Jabrill Peppers couldn’t sleep Friday night. The New England Patriots safety had fallen awkwardly at practice earlier that day but hadn’t thought much about it until bedtime. But at that point, he tossed and turned. Midnight became 2 a.m. which became 4. He stared at the clock and couldn’t get comfortable. His side hurt too much.
Finally, he gave up on shut-eye and got out of bed. He got two hours of sleep, he estimated. If that. He drove to Gillette Stadium, and by that point, he could barely walk.
Trainers brought him in for an MRI, which revealed an injury to a ligament that goes from the hip over the glute and into the quad and IT band. They explained to Peppers that it’s a stabilizer band of tissue, and that’s why he was having such a hard time walking.
“I was a little worried,” Peppers admitted.

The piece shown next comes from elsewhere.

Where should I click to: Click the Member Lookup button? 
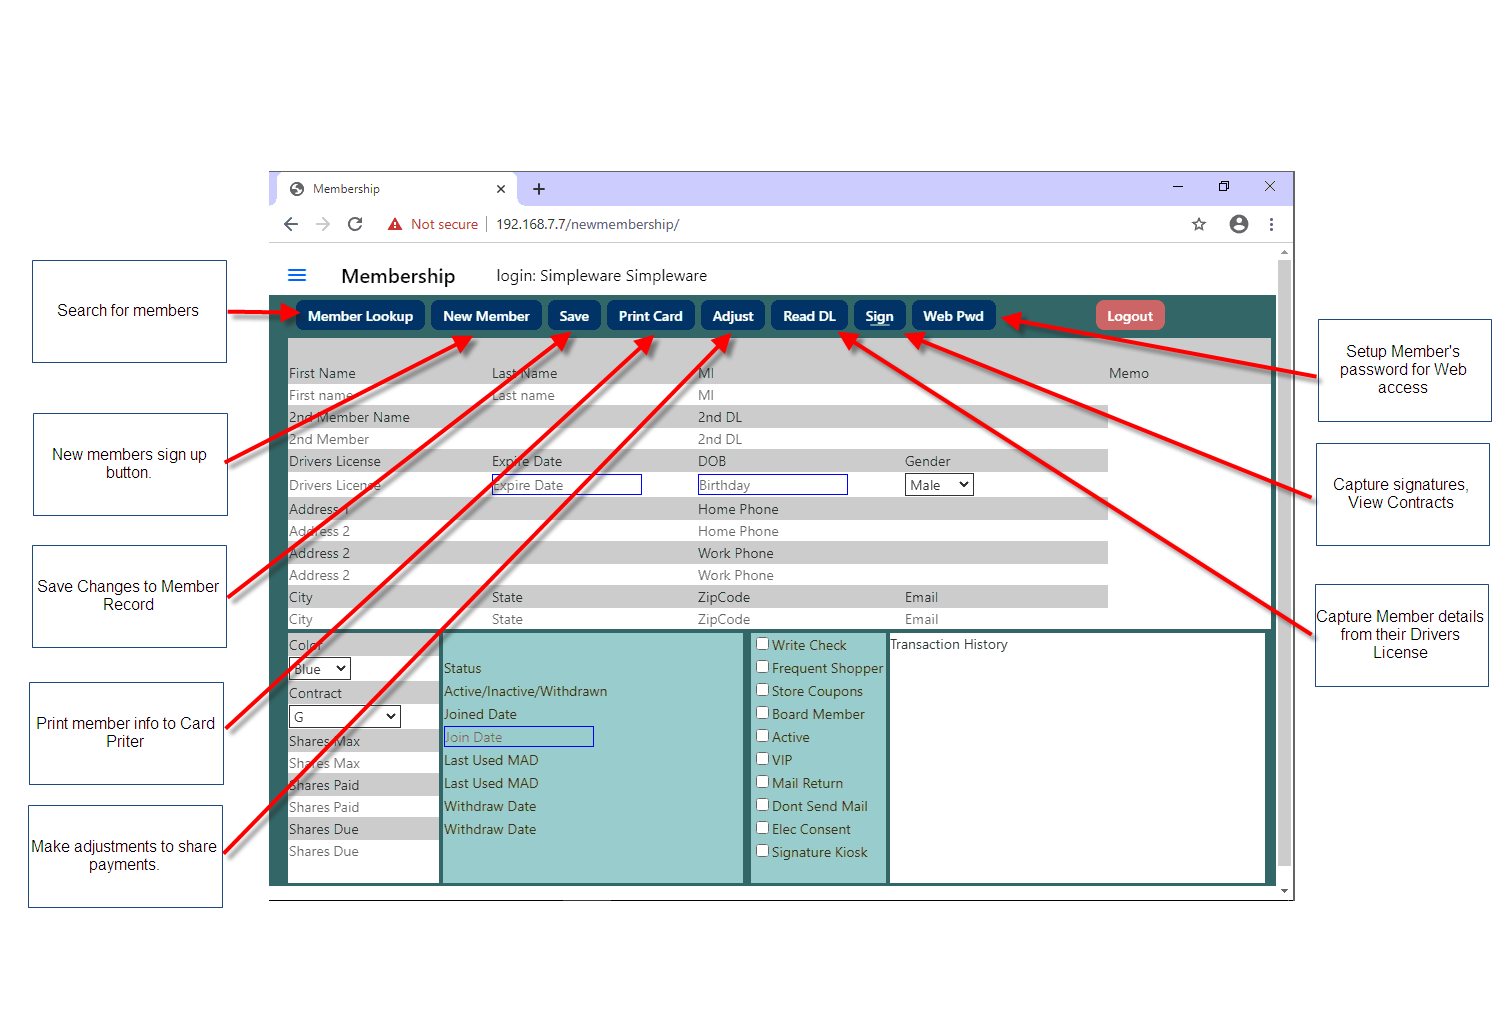[360, 316]
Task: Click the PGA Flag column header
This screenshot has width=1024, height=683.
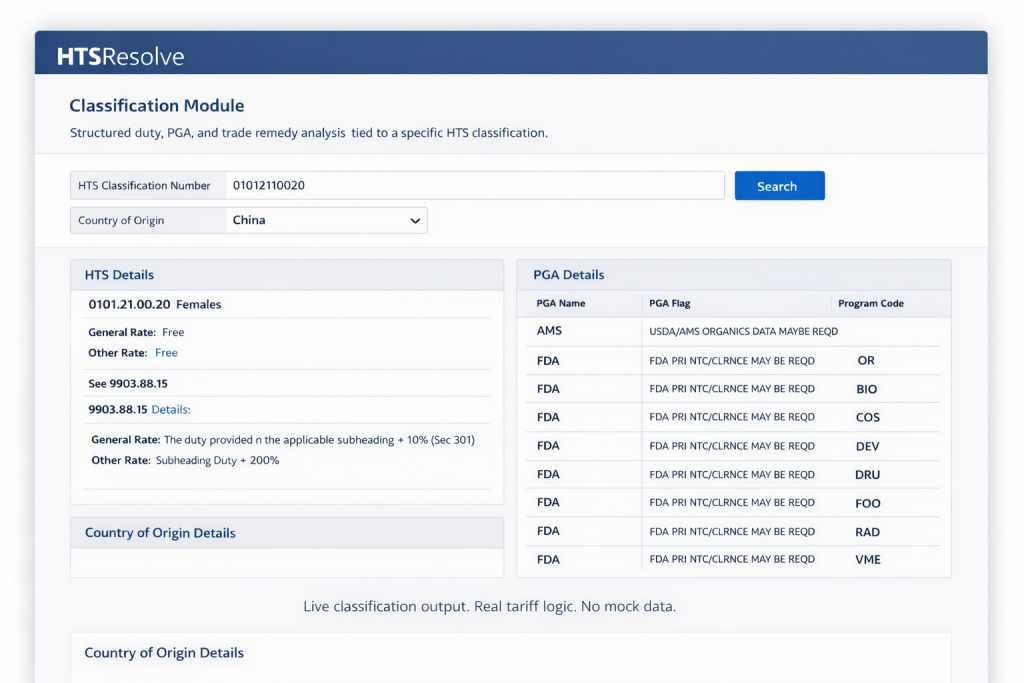Action: click(x=670, y=303)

He had already gone through all of the offseason workouts and grueling days of training camp with the Patriots defense. He had worked hard to earn the respect of his teammates and prove he’d show up for them. They had just voted him a captain for the first time, an honor that now comes with a “C” proudly stitched on the front of his jersey, a change new coach Jerod Mayo implemented. Peppers didn’t want a silly injury to keep him out of the team’s season opener against the Cincinnati Bengals.
“My leg would’ve had to fall off,” Peppers said of what it would’ve taken to miss the team’s 16-10 Week 1 win over the Bengals.
So he told the trainers to do “whatever you’ve got to do” to get him ready.
Got that hunger about us 😤 pic.twitter.com/hfzfFX4JOJ
— New England Patriots (@Patriots) September 10, 2024
A little over 24 hours later, Peppers was again a star on the back end of the New England defense, the safety partly responsible for taking away deep throws against an explosive Bengals offense. But his journey to playing in the game spoke to why Peppers has become a leader on this team and showcases the toughness with which Mayo wants them to play.
“(Peppers) really embodies everything that we want on the field,” Mayo said recently. “He’s selfless and he’s flying around all the time.”
To get Peppers ready for Sunday’s game, trainers wanted him to do some aerobic work. But the Patriots’ team hotel in Cincinnati didn’t have a pool. So the trainers called the Holiday Inn across the street and got permission to use their pool.
That’s why Peppers woke up at 7 a.m. Sunday morning, about an hour earlier than he usually does for a 1 p.m. kickoff. He walked over to the Holiday Inn with physical therapist Chris Dolan. Thankfully, there were no families with kids doing cannonballs that early.
“They definitely looked at us funny like, ‘Does this guy have a room here?’” Peppers said of the hotel receptionists. “But it all worked out.”
Three years ago, Peppers’ career was at a crossroads. He had torn his ACL during the 2021 season, a rough end to three seasons with the New York Giants. His play had dipped, and injury concerns were becoming a factor as he prepared to hit the free agent market the following spring. He had been a first-round pick out of Michigan in 2017, an electrifying defensive back who returned kicks and punts but didn’t seem to have a natural position. By free agency in the spring of 2022, he needed someone to take a chance on him.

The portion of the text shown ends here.